# Lambda School - Sprint Challenge 2: 



## Basic Statistics. 

No proper understanding in statistics can begin without a thorough and proper understanding of the Normal distribution. 

![Normal distribution graph](https://upload.wikimedia.org/wikipedia/commons/a/a9/Empirical_Rule.PNG?1587251651906)

The general form of this type of function, which is known as a probability density function, can be represented as:

![Probability density function](https://wikimedia.org/api/rest_v1/media/math/render/svg/00cb9b2c9b866378626bcfa45c86a6de2f2b2e40)

in the explicity parameters wherein mu is 0, and sigma is 1, we get a "normal distribution function". 

![Normal distribution equation](https://wikimedia.org/api/rest_v1/media/math/render/svg/3123d8dd4c3386afe9fac119fed2cfaf7ce9f336)

a faster way we can get aquainted with the way this function works is to look at an example with varying **mu** ans **sigma**.

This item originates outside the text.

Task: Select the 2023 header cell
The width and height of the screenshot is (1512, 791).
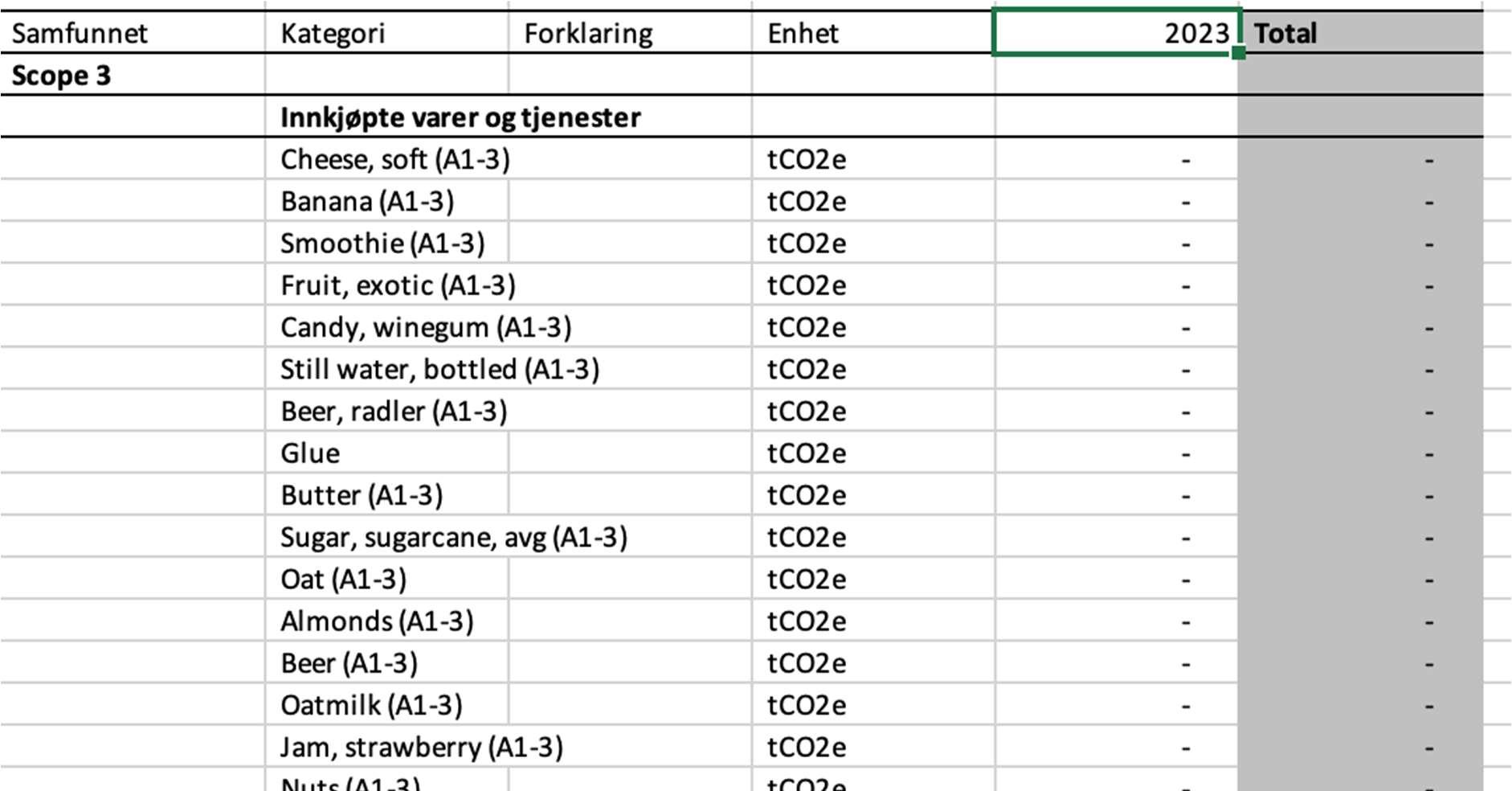Action: pyautogui.click(x=1116, y=32)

![Example of PDF](https://upload.wikimedia.org/wikipedia/commons/thumb/7/74/Normal_Distribution_PDF.svg/800px-Normal_Distribution_PDF.svg.png?1587251935434)


In [8]:
# with this in mind we should learn how to use the basic four functions used in statistics within numpy. 
import numpy as np
import pandas as pd 
from scipy import stats

# need to generate a dataset to look at [np.random.norma(mu, sigma, n)]
normal_array = np.random.normal(0, 1, 1000)
normal_array_df = pd.DataFrame(normal_array) 

In [10]:
### Min 
print(f'The lowest value of the dataset is: {np.min(normal_array)}')

### Max 
print(f'The highest value of the dataset is: {np.max(normal_array)}')

### Mean 
print(f'The mean value of the dataset is (or mu): {np.mean(normal_array)}')

### Median
print(f'The median value of the dataset is: {np.median(normal_array)}')

### Sd
print(f'The standard deviation of the dataset is (or sigma): {np.std(normal_array)}')

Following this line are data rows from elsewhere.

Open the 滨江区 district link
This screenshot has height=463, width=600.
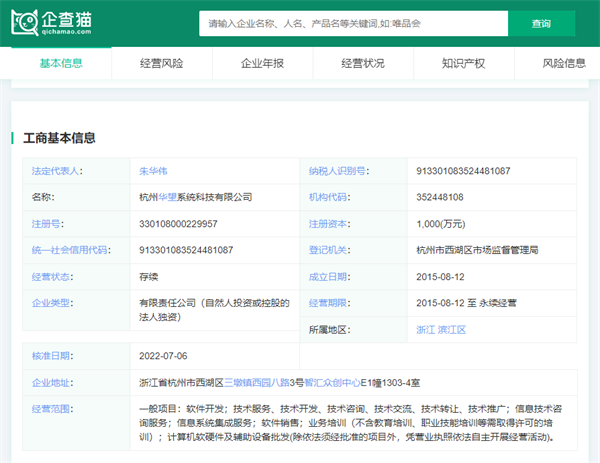(x=452, y=329)
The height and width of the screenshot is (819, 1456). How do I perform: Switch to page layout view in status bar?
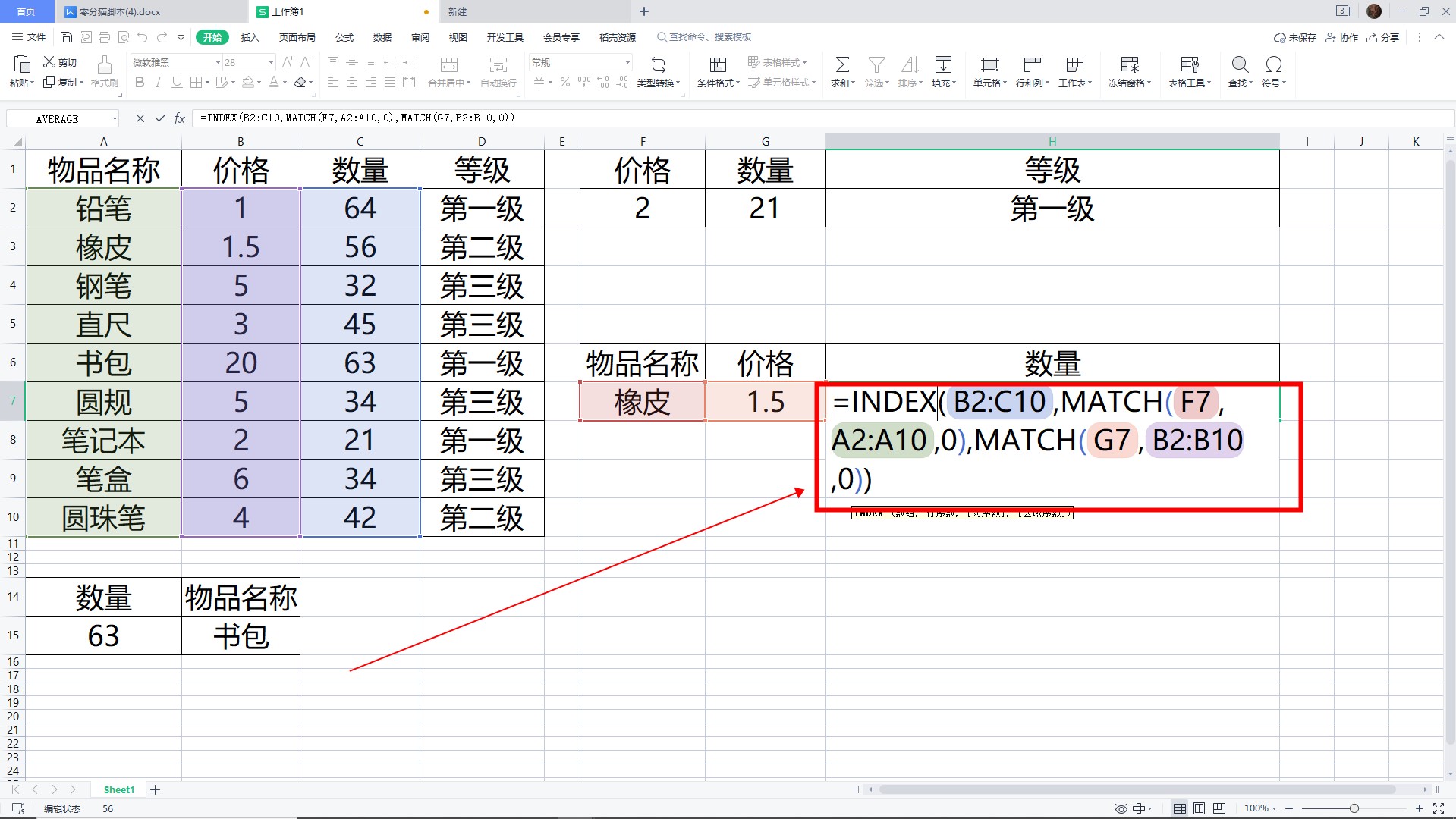[1199, 808]

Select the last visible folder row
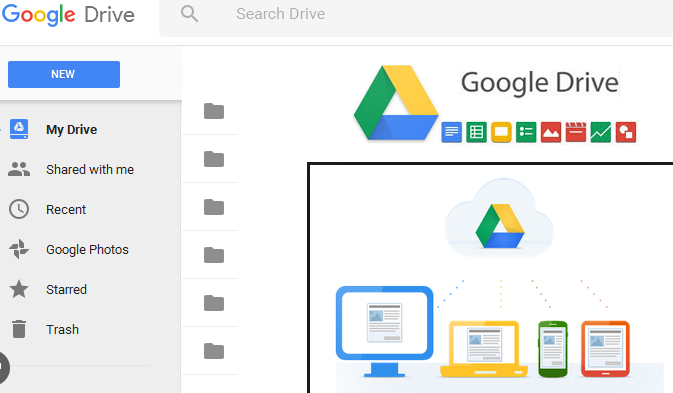[214, 351]
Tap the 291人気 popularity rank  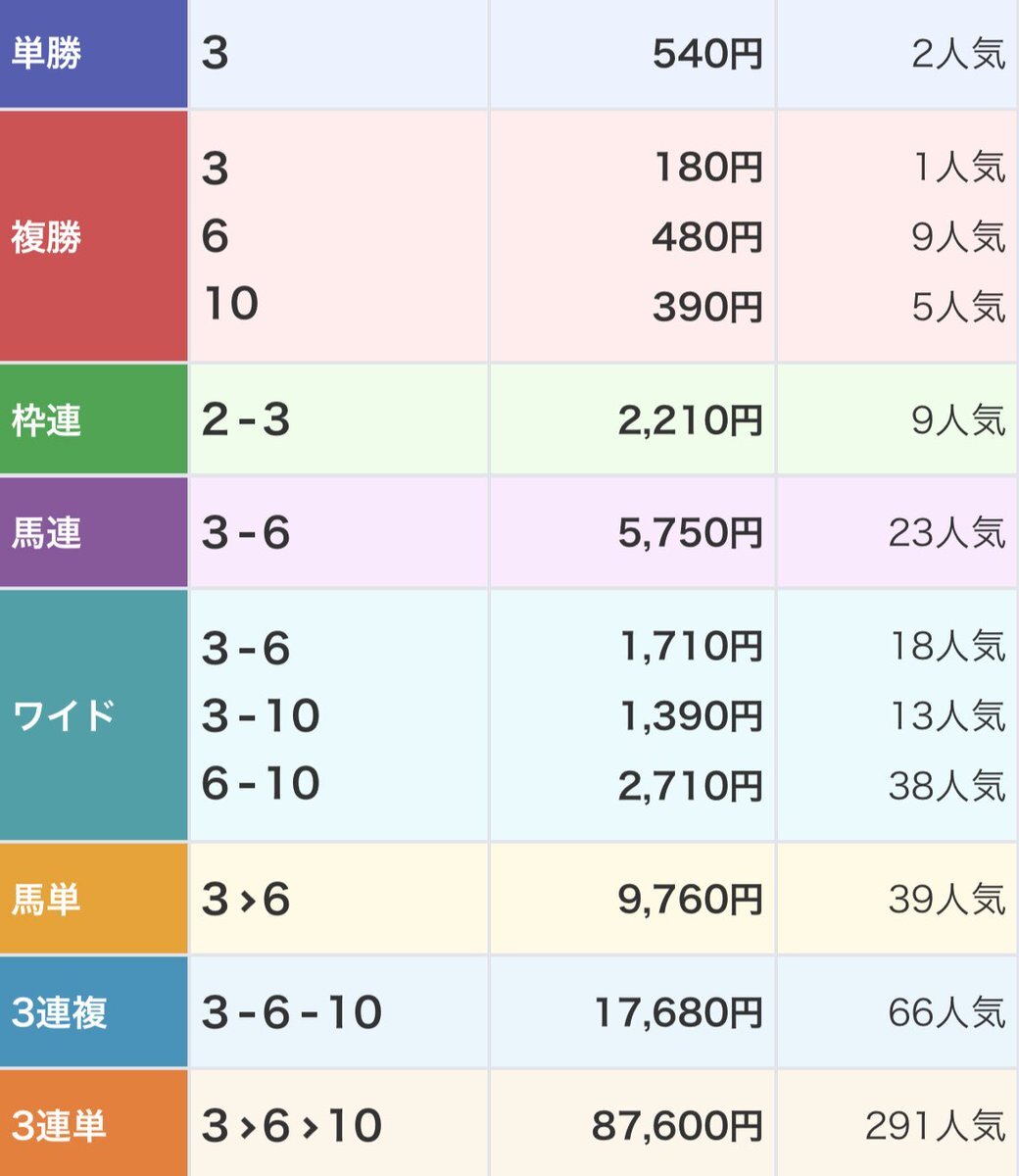[935, 1125]
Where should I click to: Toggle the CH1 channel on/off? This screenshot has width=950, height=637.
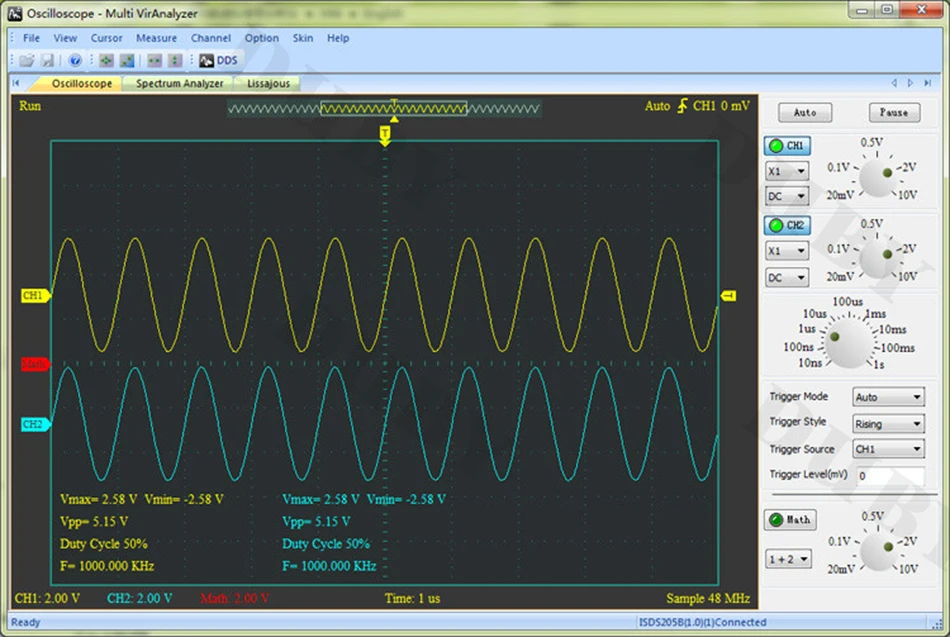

The lowest value of the dataset is: -2.9358441714196175
The highest value of the dataset is: 3.302542451918032
The mean value of the dataset is (or mu): -0.013505437882494947
The median value of the dataset is: 0.00015701036844917554
The standard deviation of the dataset is (or sigma): 1.0036060146268915


In [9]:
### describe function
normal_array_df.describe()

Unnamed: 0,0
count,1000.0
mean,-0.013505
std,1.004108
min,-2.935844
25%,-0.734454
50%,0.000157
75%,0.646335
max,3.302542


## Statistical Definitons of Value.

**Set**: A collection of distinct entities regarded as a unit, being either individually specified or (more usually) satisfying specified conditions. See the Python class [`set()` ](https://docs.python.org/3/library/stdtypes.html#set) 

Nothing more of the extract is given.